**設定課題 A**
三陸鉄道についての文章を読み、次の問いに答えてください。
(i) 三陸鉄道が全線で運転を再開したのは何月何日ですか。
(ii) 八戸線が久慈まで全通したのは何年ですか。
(iii) 三陸鉄道南北リアス線としてスタートしたのは何年ですか。

**提供テキスト**
4月6日、岩手県の三陸海岸を走る三陸鉄道(三鉄)が全線で運転を再開した。2011年の東日本大震災で被災してから3年1カ月ぶり。地元紙の岩手日報は号外を発行した。一読、地元の喜びが伝わってくる。
1面に大きく「全線再開 ありがとう」と見出しを打ち、三鉄の車両の大きな写真が配されている。2、3面は「写真でたどる復旧の歩み」、4面は「ジオパーク巡ろう」、5~7面は広告や沿線グッズについての記事、8面はドラマ『あまちゃん』で夏ばっぱこと天野夏を演じた宮本信子さんのメッセージなどと、号外らしからぬ多彩な紙面だ。
この地方の鉄道の歴史をひもといてみよう。始まりは北の八戸線から。日本鉄道東北線開通後間もない1894年、尻内(現八戸)・八ノ戸(現本八戸)間が開通。1906年に買収国有化され、1930年には久慈まで全通した。また、山田線は1923年、盛岡・上米内間で開通後、東進して宮古へ、さらにそこから南下して1939年釜石に達した。
その南の大船渡線は1925年に一ノ関・摺沢間が開通し、1929年に気仙沼、1934年に大船渡、さらにその翌年に盛まで逐次延長しながら全通した。八戸線久慈と山田線宮古を結ぶのが三鉄北リアス線、山田線釜石と大船渡線盛を結ぶのが同南リアス線だ。
北リアス線は、南から宮古・田老間が1972年に、北から久慈・普代間が1975年に開通し、その間を繋いだもの。また、盛から逐次延長しながら1973年に吉浜まで北進し、吉浜・釜石間を繋いだものが南リアス線。1984年にそれぞれ三鉄南北リアス線としてスタートし、地元の悲願でもあった三陸縦貫鉄道が全通したのだ。

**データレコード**
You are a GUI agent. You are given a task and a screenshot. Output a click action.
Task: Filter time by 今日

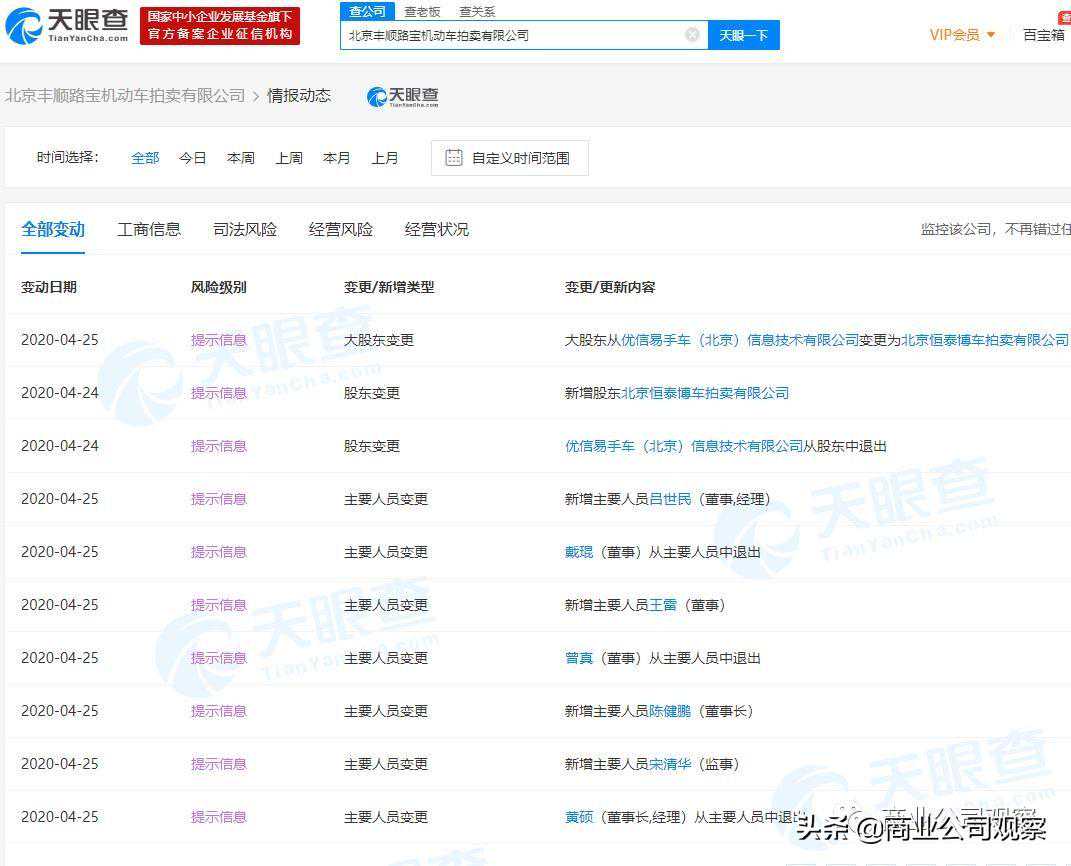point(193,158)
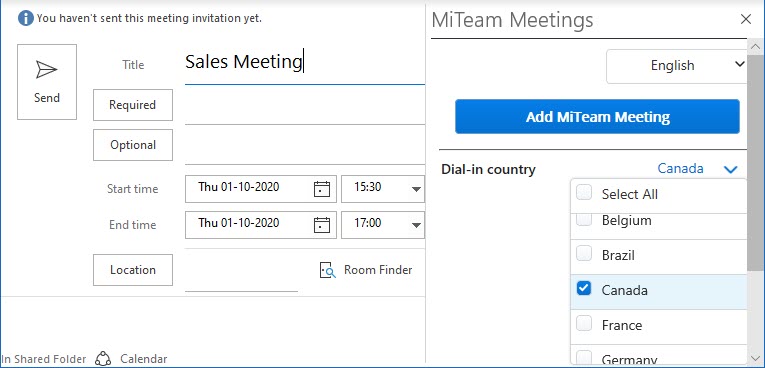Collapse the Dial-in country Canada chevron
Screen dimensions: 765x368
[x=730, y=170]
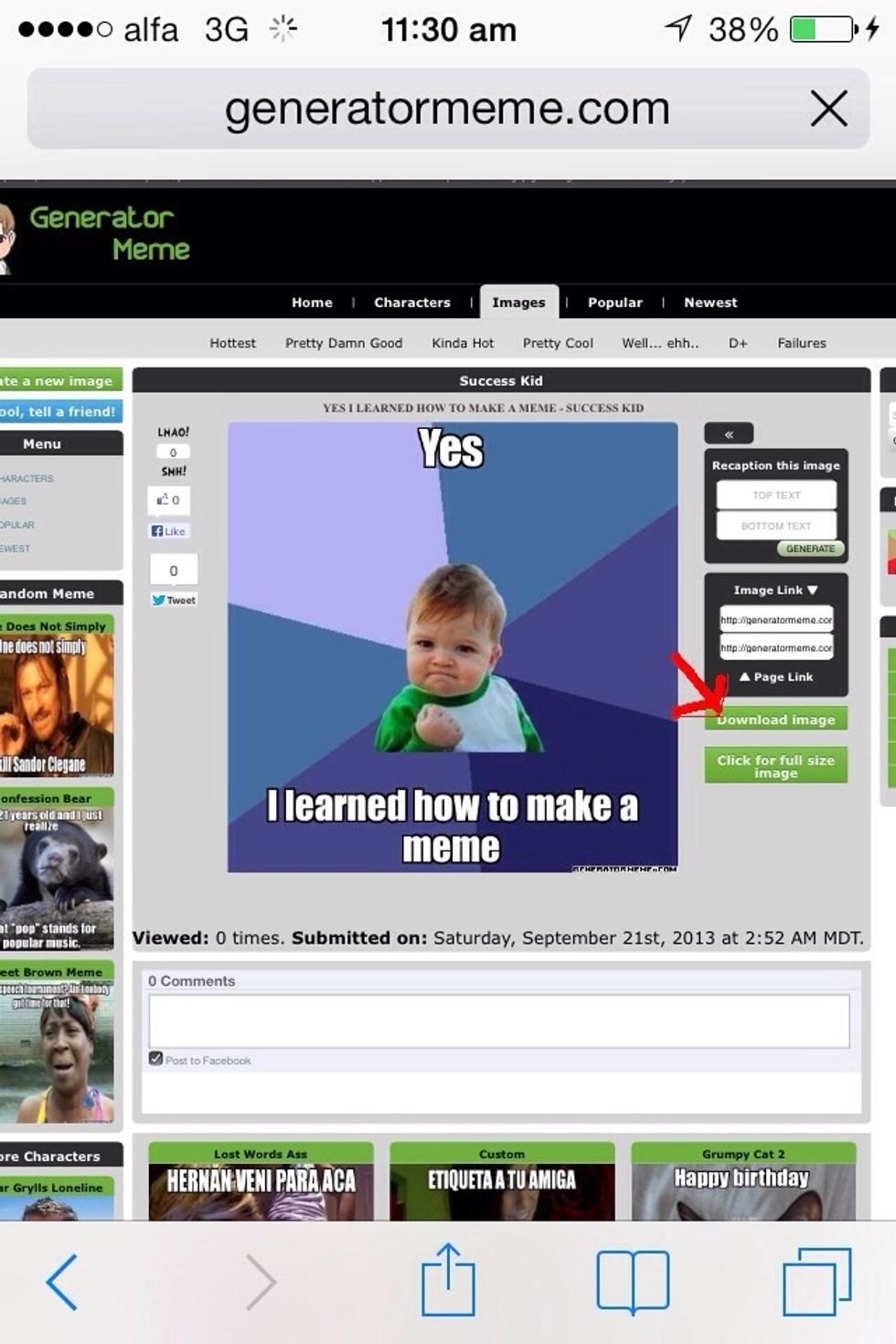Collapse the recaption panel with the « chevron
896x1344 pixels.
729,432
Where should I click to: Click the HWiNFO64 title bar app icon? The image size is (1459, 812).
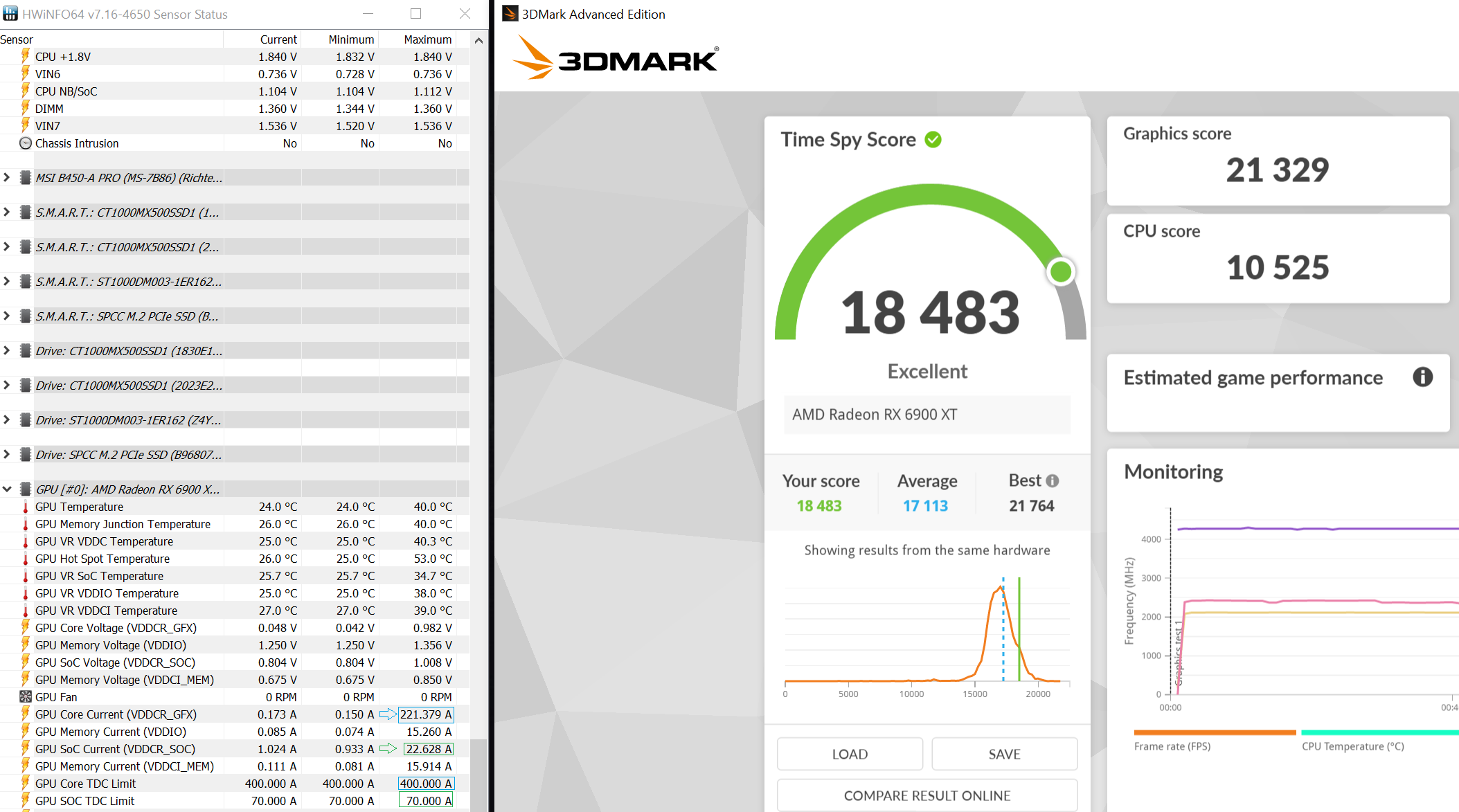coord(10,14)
...
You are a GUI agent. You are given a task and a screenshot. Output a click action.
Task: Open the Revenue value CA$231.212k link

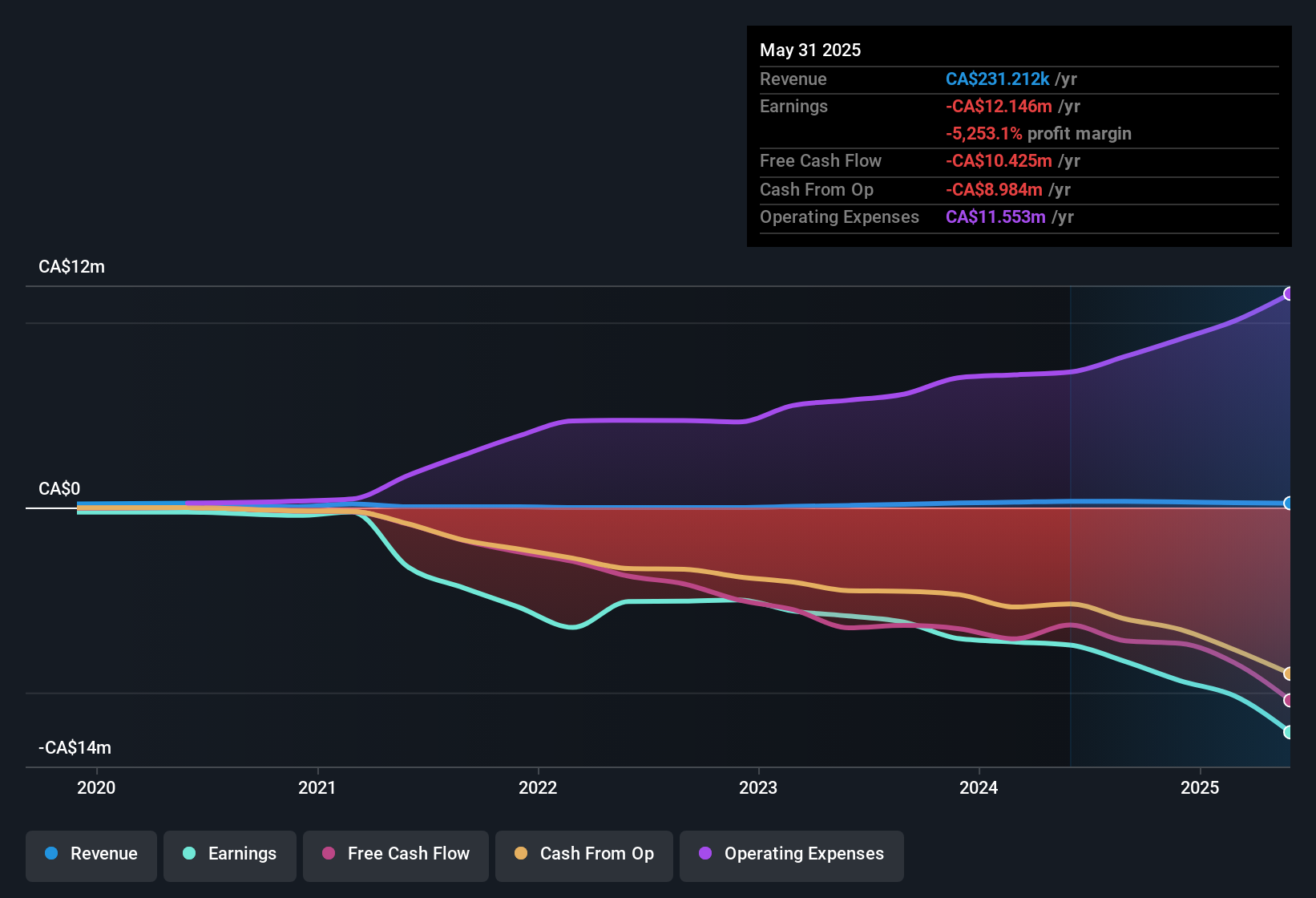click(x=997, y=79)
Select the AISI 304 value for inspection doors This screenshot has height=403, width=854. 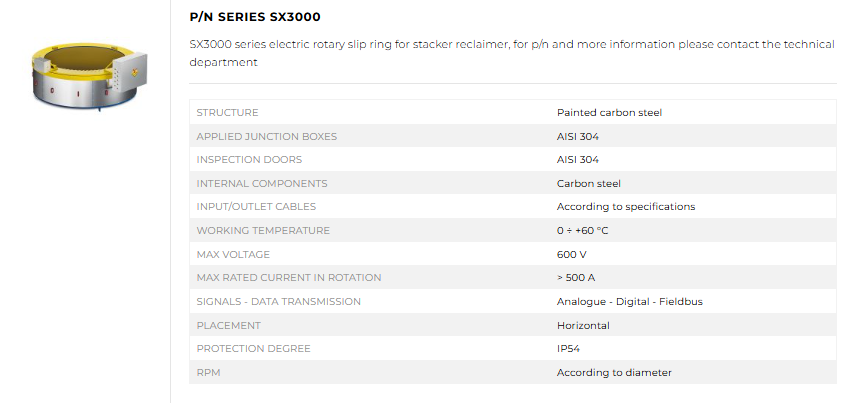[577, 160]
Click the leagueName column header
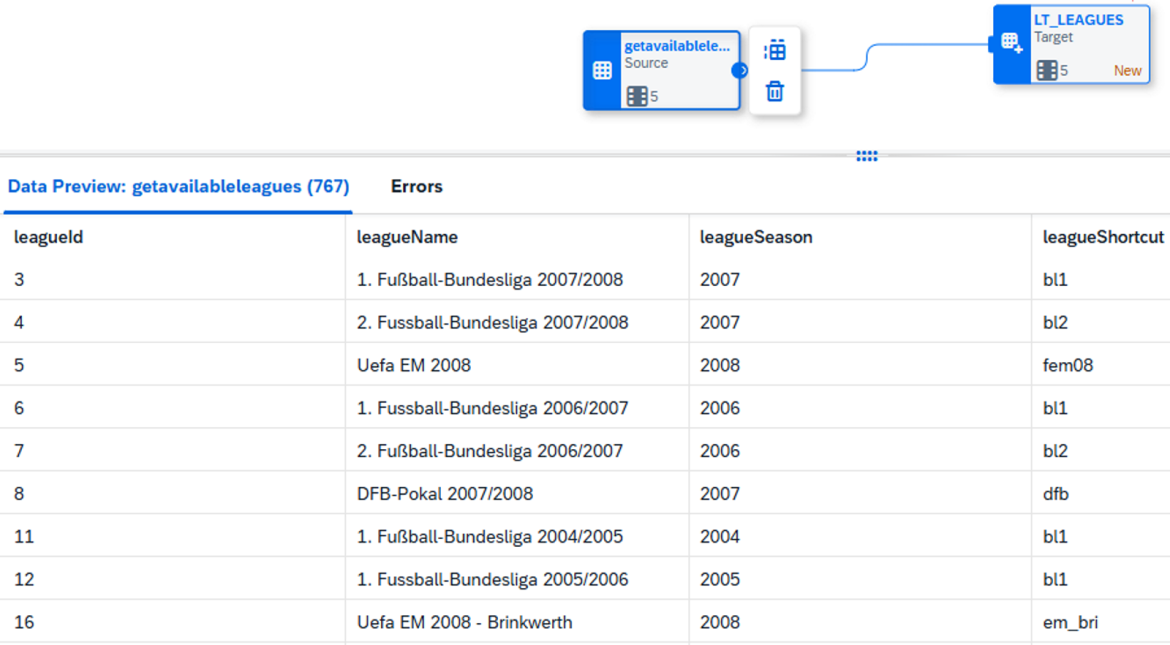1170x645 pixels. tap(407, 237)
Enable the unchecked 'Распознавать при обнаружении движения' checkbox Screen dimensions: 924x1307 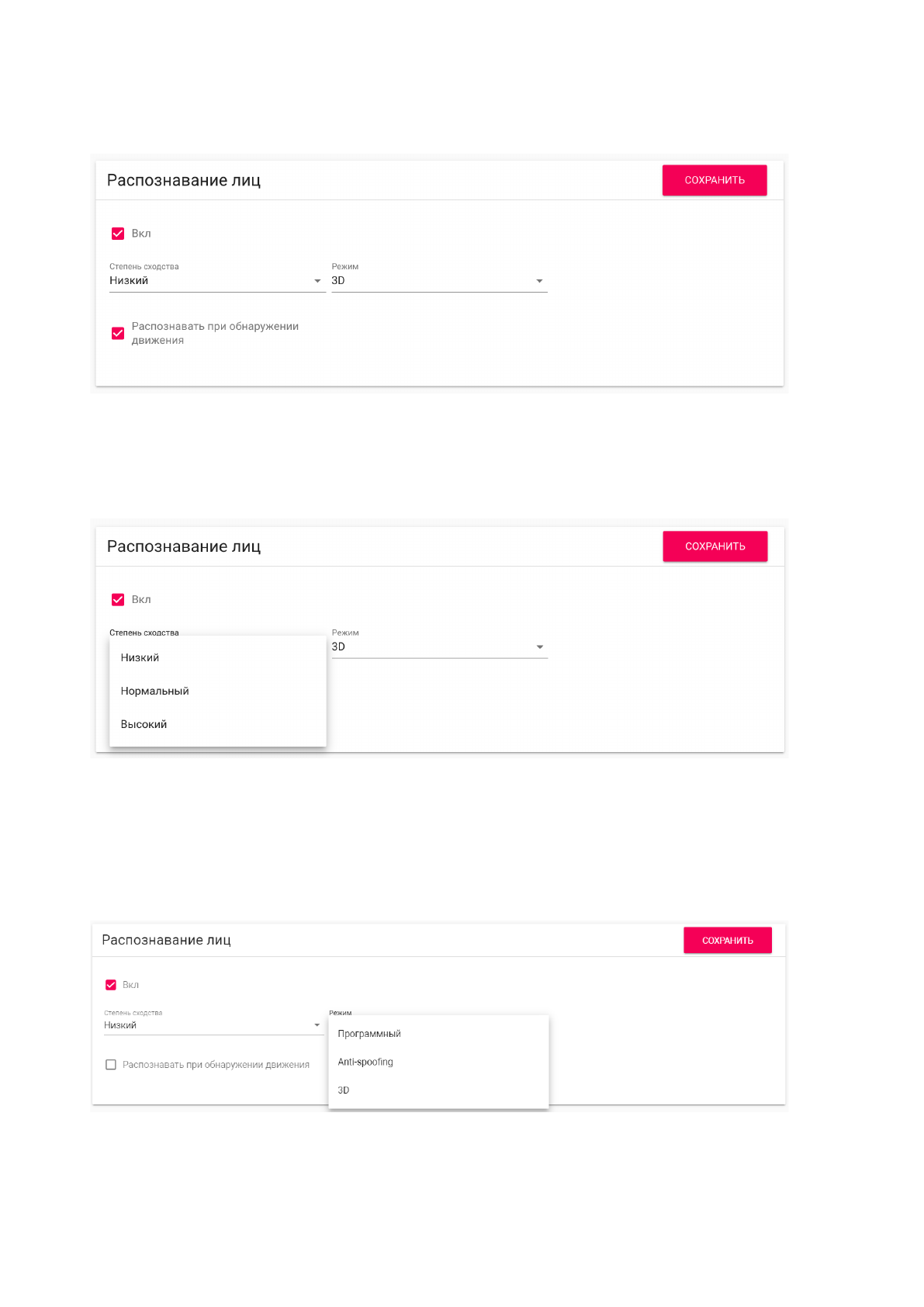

**設定課題 B**
上のデータの行のうち、「Where should I」を含む行から「coord(10,14)」を含む行までをそのまま打ち直してください。画像の部分は省いてください。

**完成した解答 A**
(i) 4月6日
(ii) 1930年
(iii) 1984年

**完成した解答 B**
Where should I click to: Click the HWiNFO64 title bar app icon? The image size is (1459, 812).
coord(10,14)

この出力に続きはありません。